One of the first things many of us ponder is how to adequately preserve the scrapbook when it contains several mixed materials. I began to make a mental list of the various items that may be found within scrapbooks:
photographs, postcards, newspaper clippings, graduation announcements, commencement programs, valentine cards, wooden coins, metal badges, balloons, stickers, campaign material, napkins, buttons, ribbons, tickets, dried flowers, a tiny lock of hair, a piece of jewelry and list continues to infinity and beyond!
Preservation issues aside, the intertexuality of the scrapbook is found through the compilation of these objects. The contents construct a plural meaning. Due to this intertextual nature, it may prompt us to look at it as more than a singular artifact. Realistically, many questions may arise on how to move forward to process these collections.

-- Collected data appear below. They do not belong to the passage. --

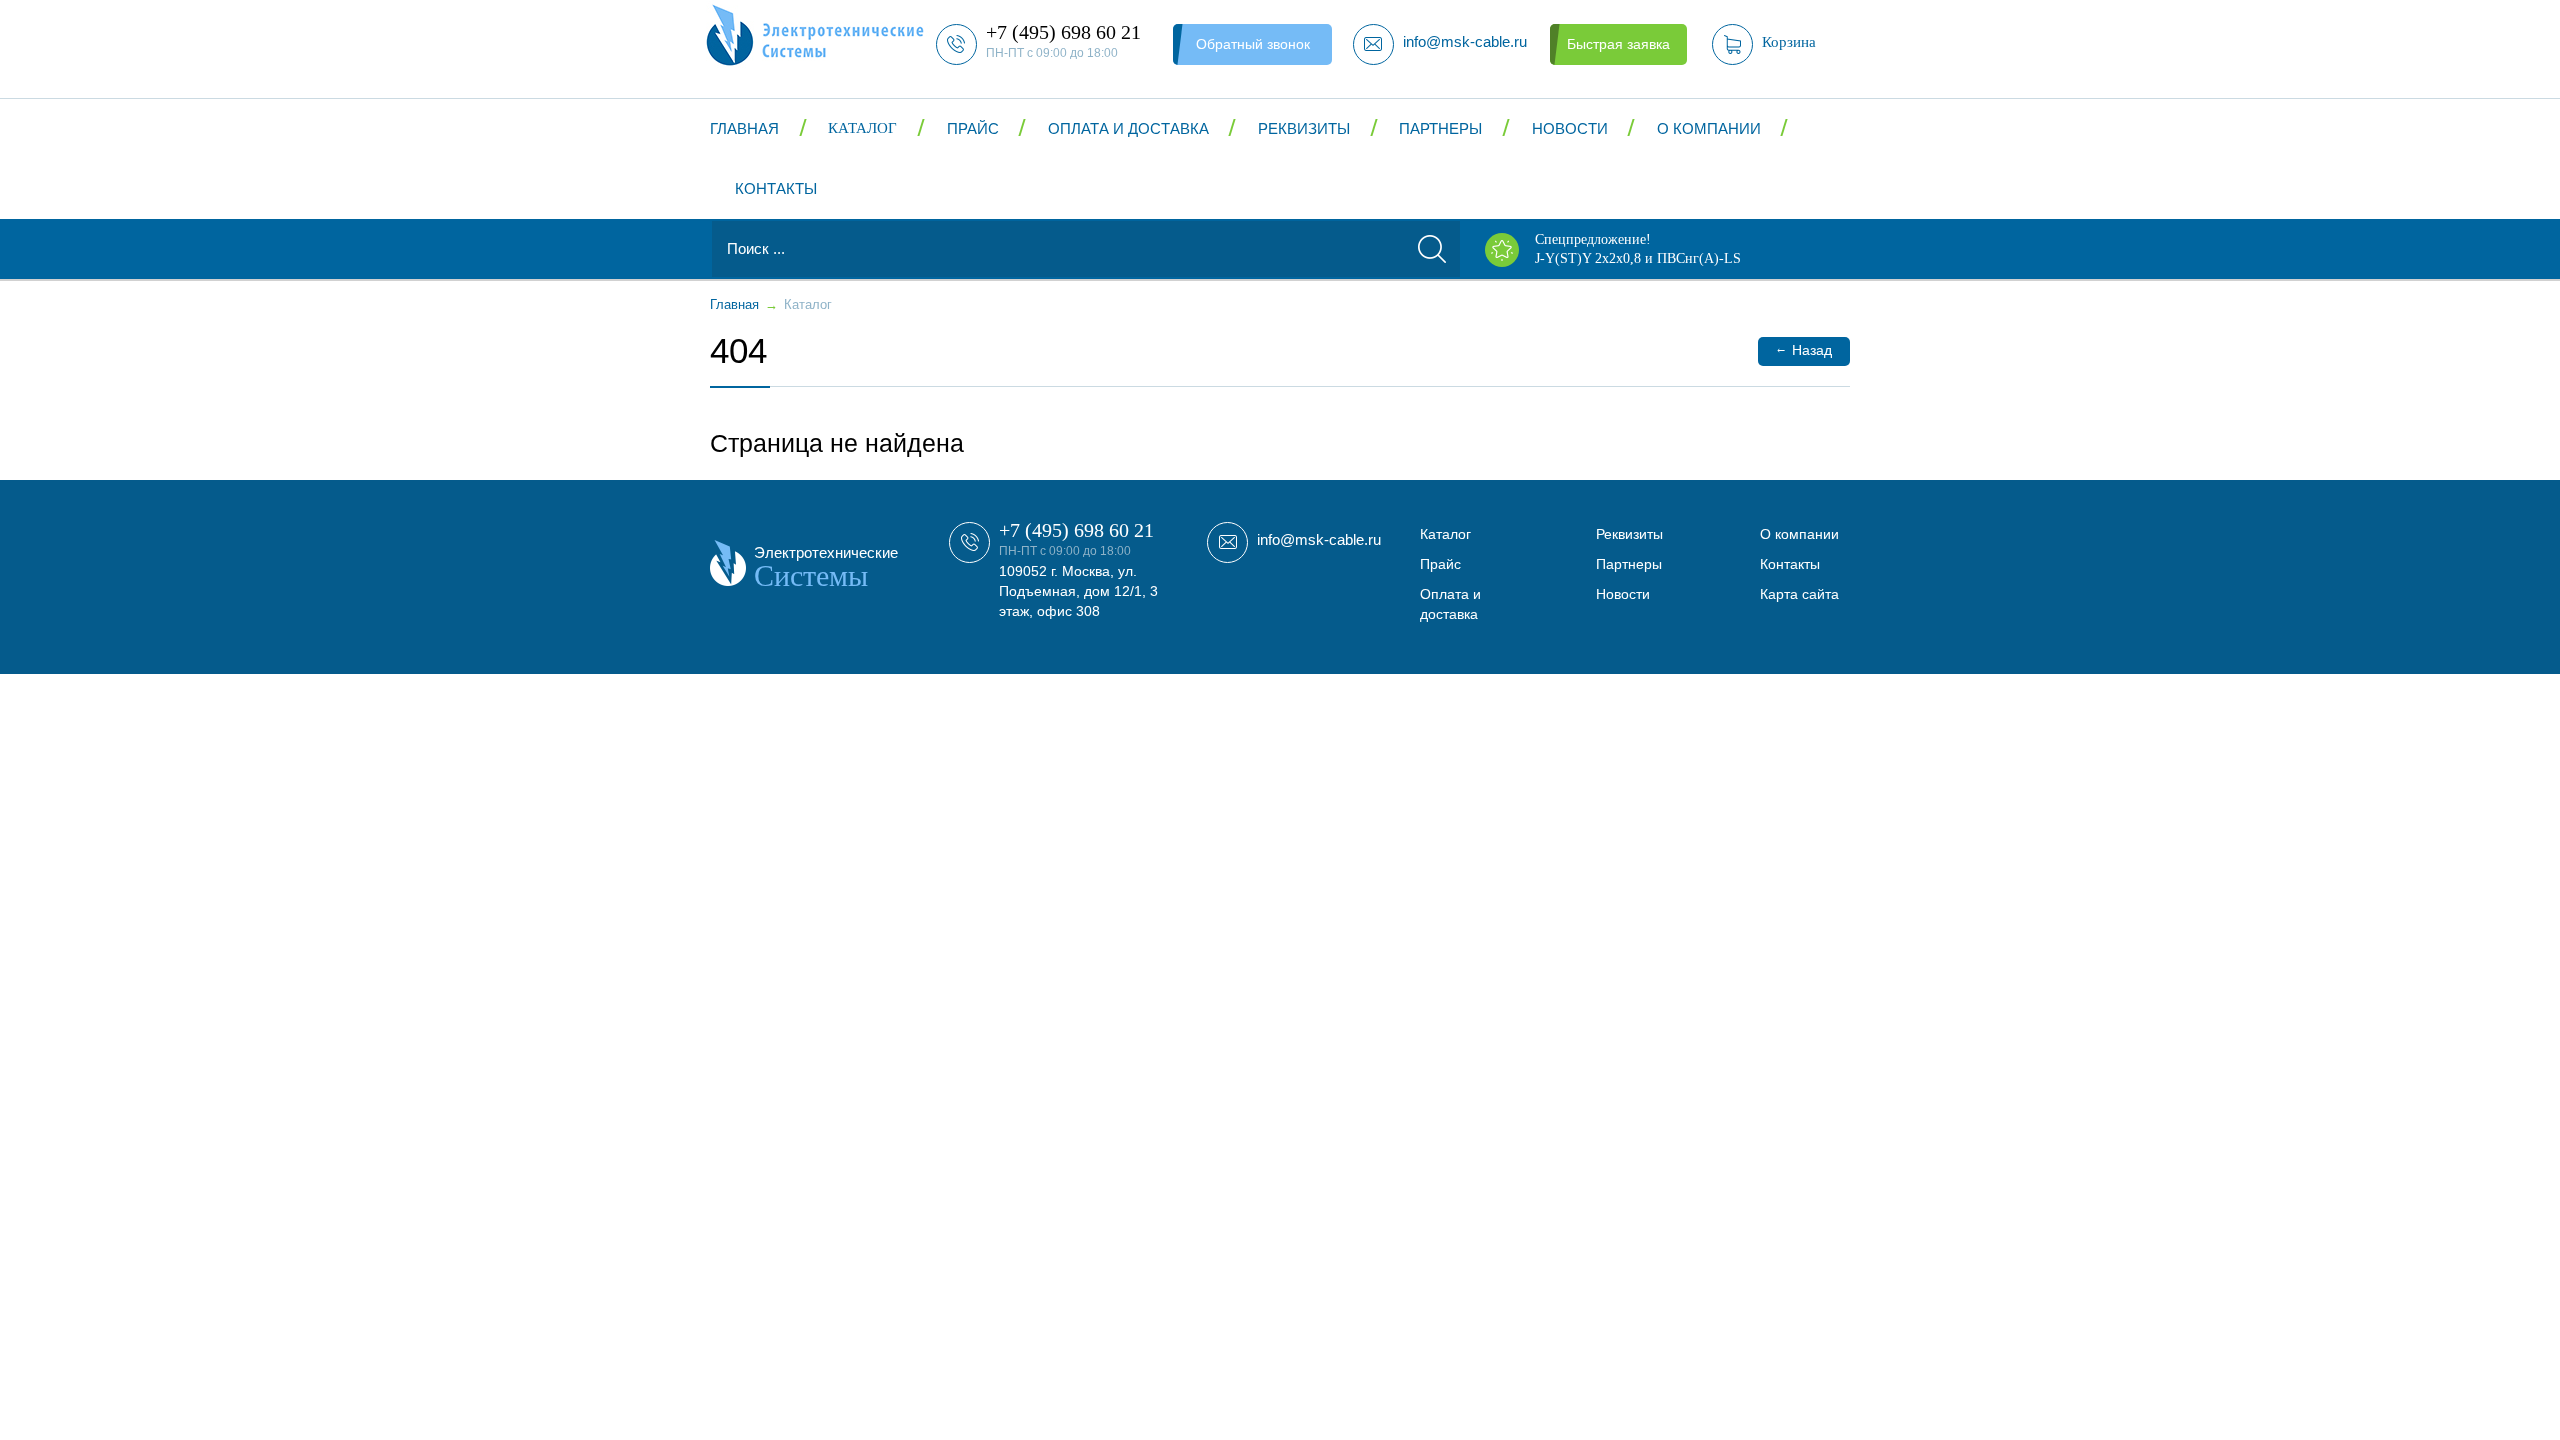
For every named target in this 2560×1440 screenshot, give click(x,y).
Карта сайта (1799, 594)
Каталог (862, 128)
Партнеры (1440, 128)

From time to time, a scrapbook will have loose items that have not been pasted or attached within the scrapbook. Many of which vary in scope and content. I may be inclined to ask a question like – should I catalog this identification badge separately?
One helpful tip is to analyze the scope of the overall collections, review policies and exhibition planning. It may be beneficial to ask a series of questions.
- Will cataloging this piece of memorabilia as Communication Artifact under the Secondary Term, Scrapbook provide the search parameters to locate all of these varying objects inside?
- How will the Scrapbook be cross-indexed and how will the related material be linked together?
- Would it be beneficial to catalog any loose items separately for the ease of retrieval?
The answers to these questions may vary and decisions will depend upon a case by case scenario. Certainly, cataloging this object with the Primary Term, Album or more specifically the Secondary Term, Scrapbook will suffice along with a detailed finding aid. Though, I recently opted to catalog some loose scrapbook items individually. From the preservation standpoint and the need for retrieval for the future research and exhibitions – it seemed to be the logical route. Granted, it takes more time to identify the object terms for those multiple loose pieces or including the terms for cross-indexing for the attached contents within the scrapbook, but that’s the way we word!